Coconut Oil is Not Healthy After All

Coconut oil is everywhere you look these days, from the baking aisle to the beauty counter. For years, the tropical oil has been touted as a healthier alternative to fats from animal sources, but new research from the American Heart Association shows that coconut oil isn’t healthy at all.

The study ran seven trials reviewing which oils increased LDL (“bad”) cholesterol the most compared to one another. Coconut oil not only raised LDL in all seven trials, it raised LDL “significantly” in six of the trials.

The culprit? Saturated fat. When you look at the fatty acid composition of coconut oil, 82 percent of it is saturated fat, which far exceeds butter (63 percent), beef fat (50 percent) and pork lard (39 percent).

“Because coconut oil increases LDL cholesterol, a cause of CVD [cardiovascular disease], and has no known offsetting favorable effects, we advise against the use of coconut oil,” the American Heart Association says in the Dietary Fats and Cardiovascular Disease Advisory.

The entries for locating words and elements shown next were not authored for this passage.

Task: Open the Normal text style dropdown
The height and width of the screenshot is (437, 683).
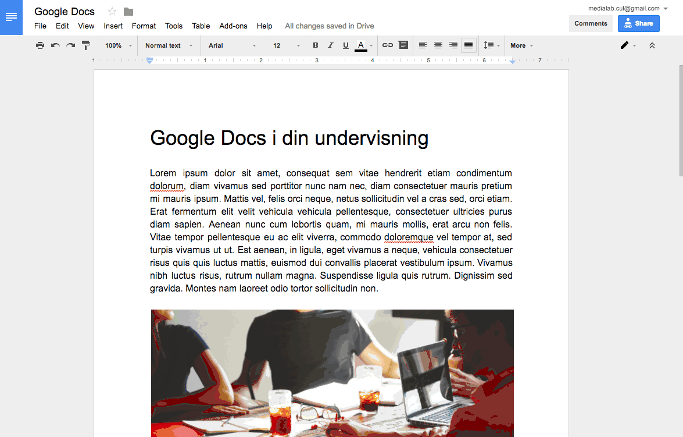Action: tap(169, 45)
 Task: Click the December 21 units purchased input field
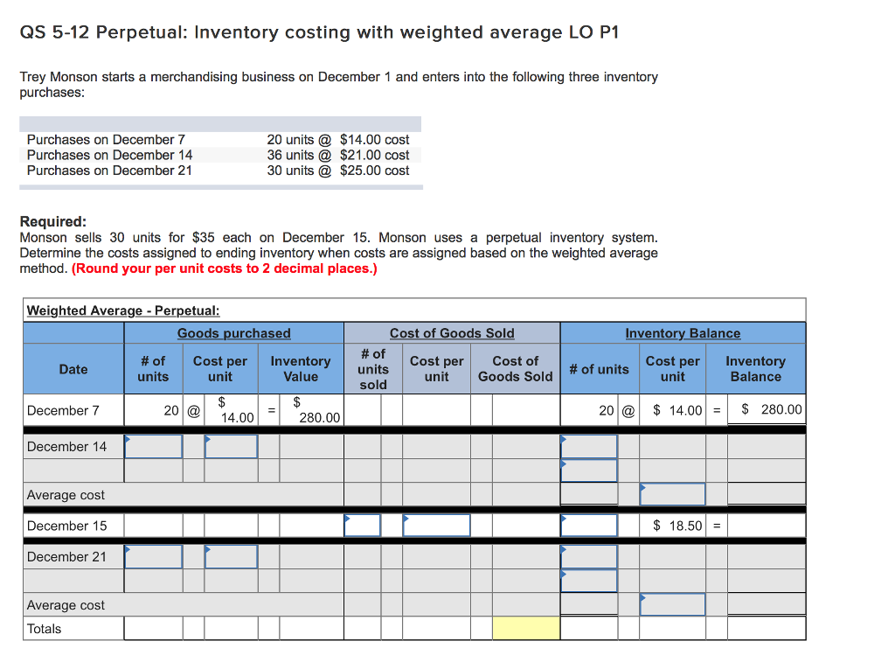(153, 556)
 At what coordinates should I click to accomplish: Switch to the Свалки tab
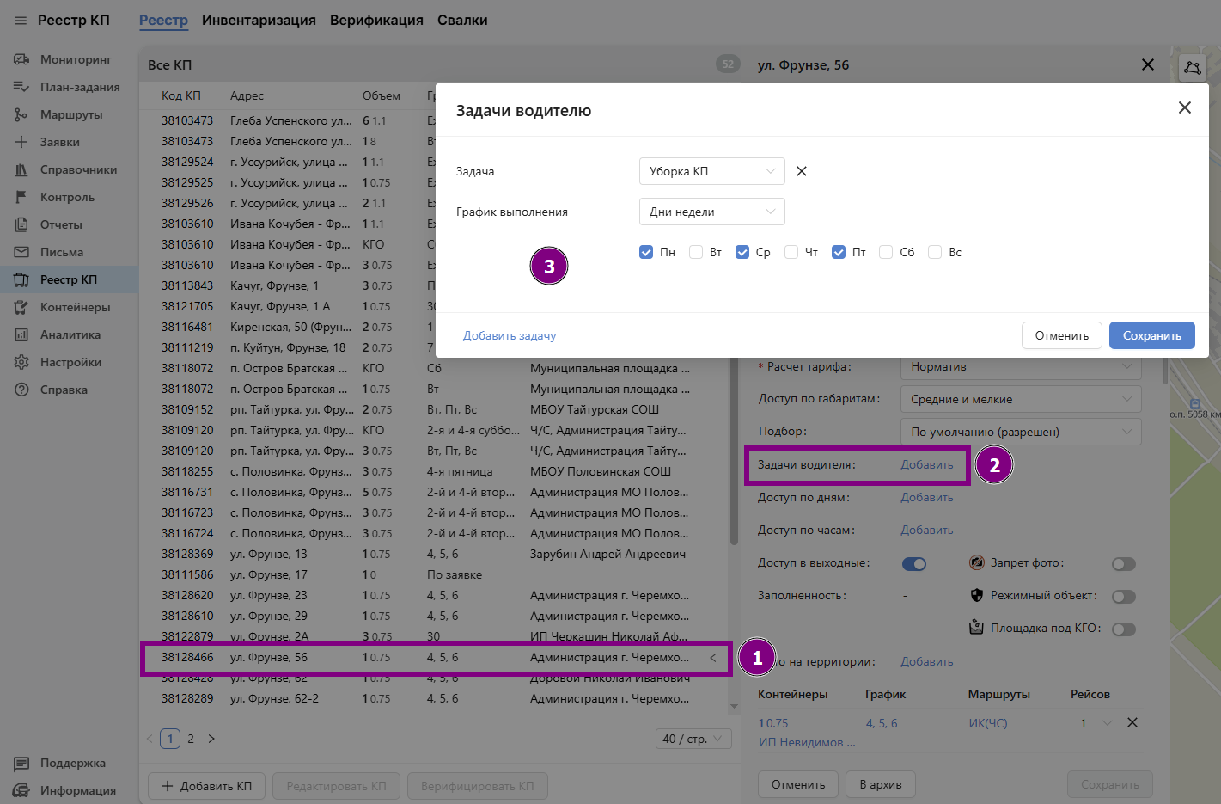(462, 21)
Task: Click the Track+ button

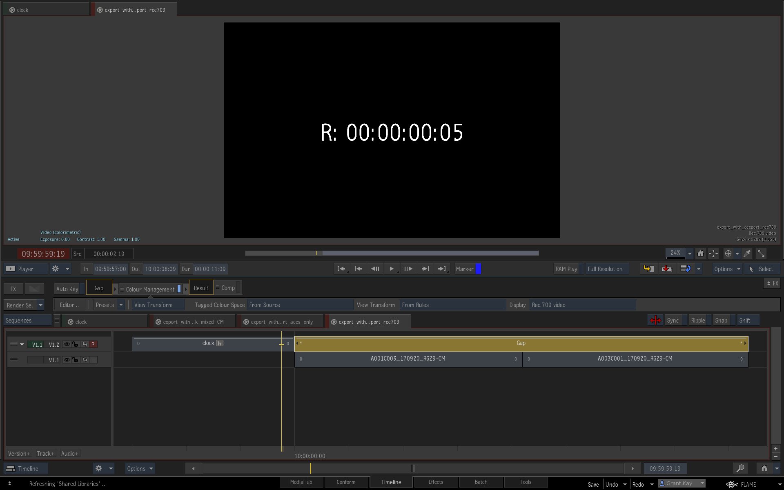Action: 45,453
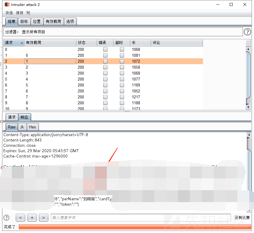The width and height of the screenshot is (254, 233).
Task: Switch to the 请求 tab
Action: [x=12, y=117]
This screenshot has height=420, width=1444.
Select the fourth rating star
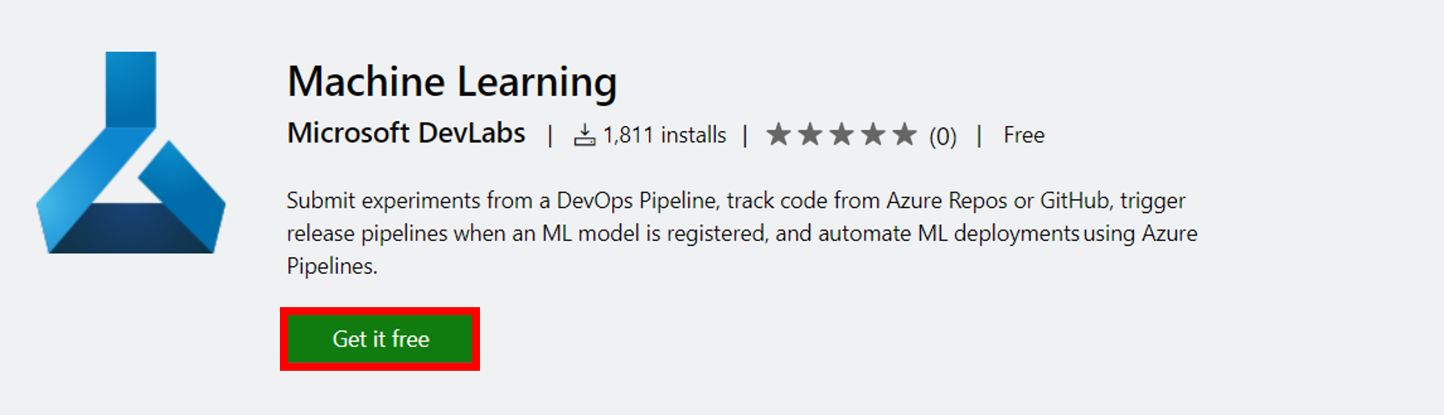(873, 134)
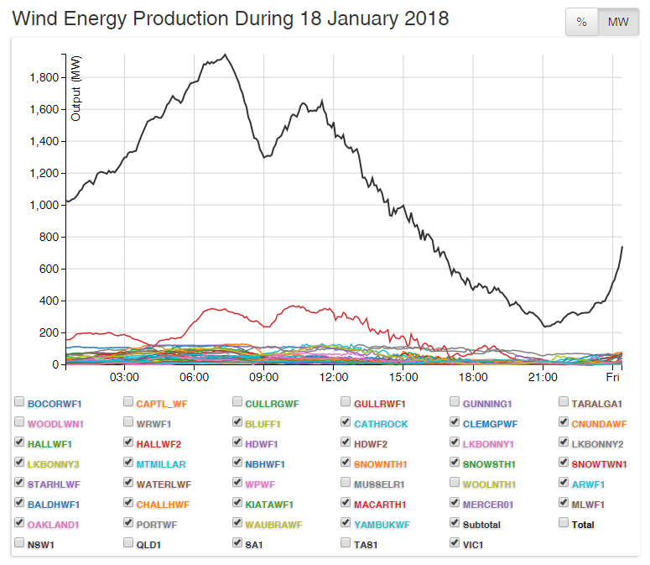Viewport: 650px width, 565px height.
Task: Click the MACARTH1 legend label
Action: 380,504
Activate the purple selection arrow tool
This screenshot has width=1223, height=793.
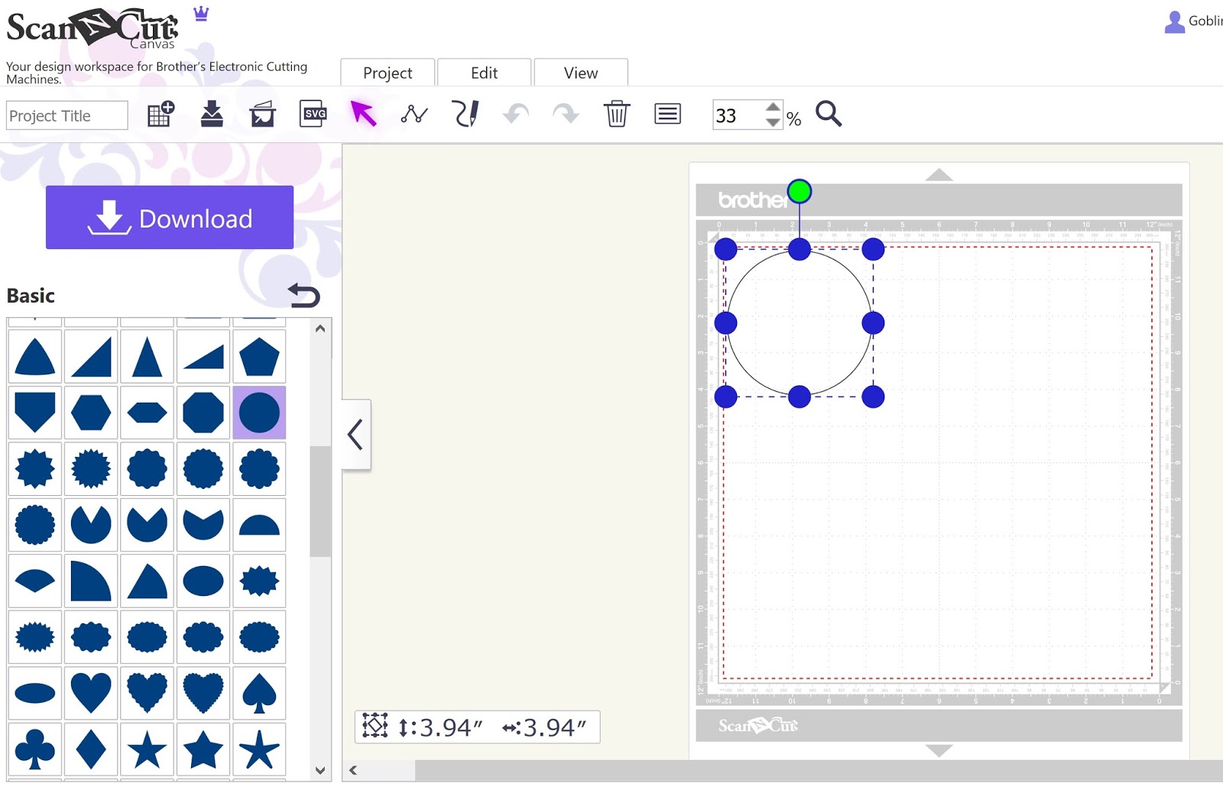click(364, 113)
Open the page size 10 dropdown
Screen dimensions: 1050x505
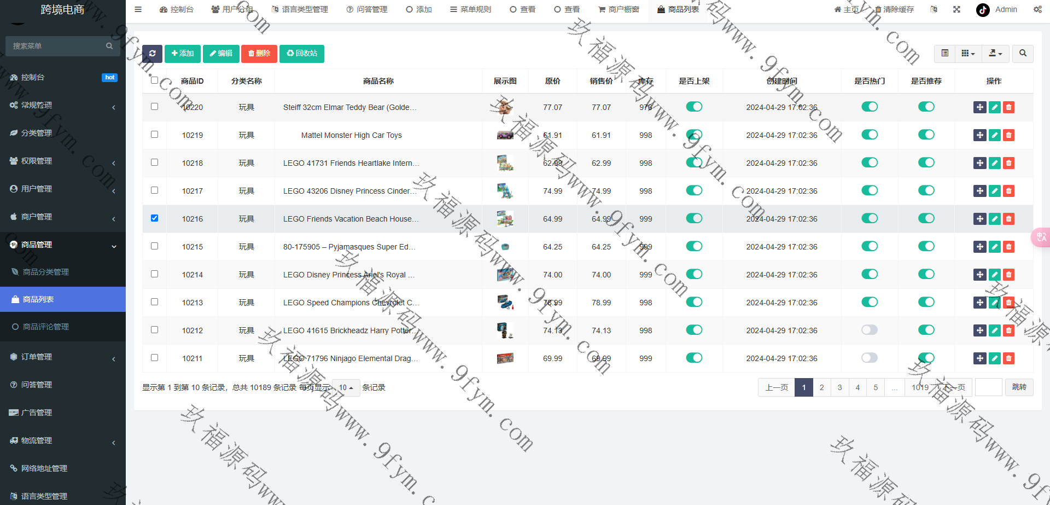click(x=346, y=387)
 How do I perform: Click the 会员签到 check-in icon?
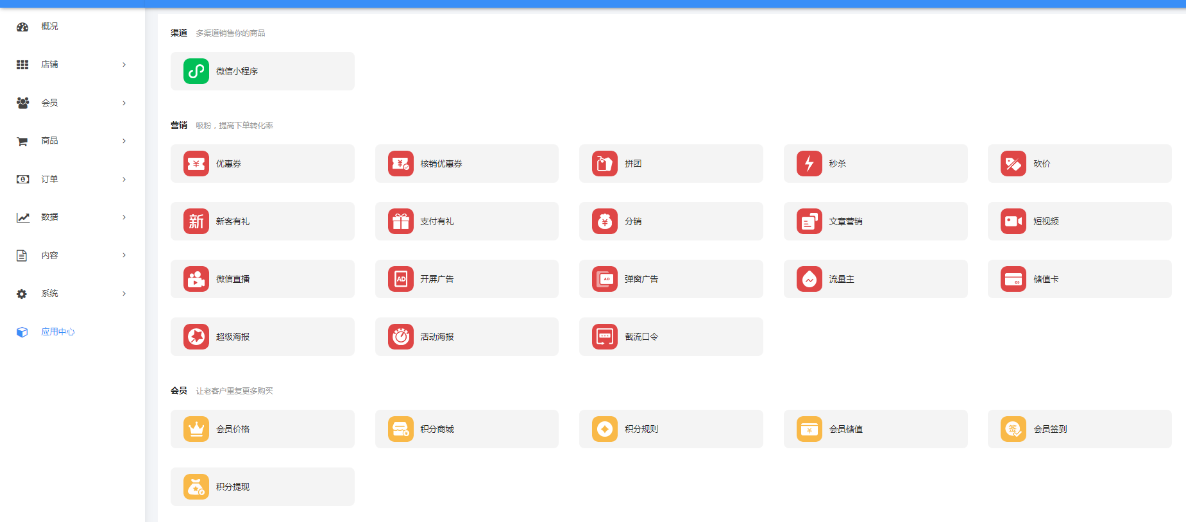[x=1013, y=429]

recent survey reported that 72 percent of the American public rates the tropical oil as a “healthy food”, while only 37 percent of nutritionists rate it the same way. So we spoke with Brittney Bearden, sports nutritionist for Texas Health Sports Medicine, to give us some insight into the potential benefits and drawbacks of coconut oil.


Q: Explain saturated fat’s effect on the body and why coconut’s high concentration of saturated fat is so concerning. 

A: All sources of saturated fat have been shown to increase LDL cholesterol in your blood while unsaturated fat can help lower LDL cholesterol. Coconut oil is primarily comprised of saturated fat and is one of the few plant sources of saturated fat, as the majority of saturated fats are found in animal products. The American Heart Association recommends limiting saturated fat intake to 5 percent to 6 percent of total calories, which would be about 13 grams of saturated fat a day for someone on a 2,000-calorie diet. Coconut oil contains roughly 11 grams of saturated fat per tablespoon, so it’s important to be aware of coconut oil consumption as LDL cholesterol is a leading cause of atherosclerosis.


Q: Coconut has had such a huge health-related following for a few years now. Why do you think it started gaining popularity despite the fact that it’s not as healthy as many claim it to be? 

A: The disconnect between the American public opinion of “healthy food” and nutrition experts is often due to product marketing. While it can be used sparingly, relying more on unsaturated fats in cooking and in the diet and less on saturated fat is a heart-healthy decision.


Q: What are healthier, plant-based oils that people can use if they decide to reduce their use of coconut oil? 

A: While all fats contain some saturated fat, there are many liquid vegetable oils that are much lower in saturated fat than coconut oil. Canola oil and extra virgin olive oil are great options, because they are rich sources of heart-healthy monounsaturated and polyunsaturated fat.


Q: Are there any other drawbacks to coconut oil people should know about?

A: Coconut oil is a fat, so portion control is important since all fats are calorically dense because they provide nine calories per gram. Studies have also shown that the tropical oil raises LDL cholesterol levels more than other vegetable oils, but not as much as butter does.

The 2015-2020 Dietary Guidelines for Americans recommends consumption of less than 10 percent of calories per day from saturated fats, so coconut oil would fall into that category.


Q: Now that this new research is out, do you think there will be a shift away from the oil? 

A: It’s important for consumers to eat a balanced diet including whole grains, lean proteins, low-fat dairy, colorful fruits and vegetables, and healthy fats. While coconut oil can be incorporated into the diet as a fat source, it’s not the miracle food it’s often glorified to be.

Hopefully consumers will be more aware of their coconut oil consumption and limit their intake or replace it with polyunsaturated and monosaturated fat in the form of canola oil, olive oil, nuts, seeds, avocados and fatty fish.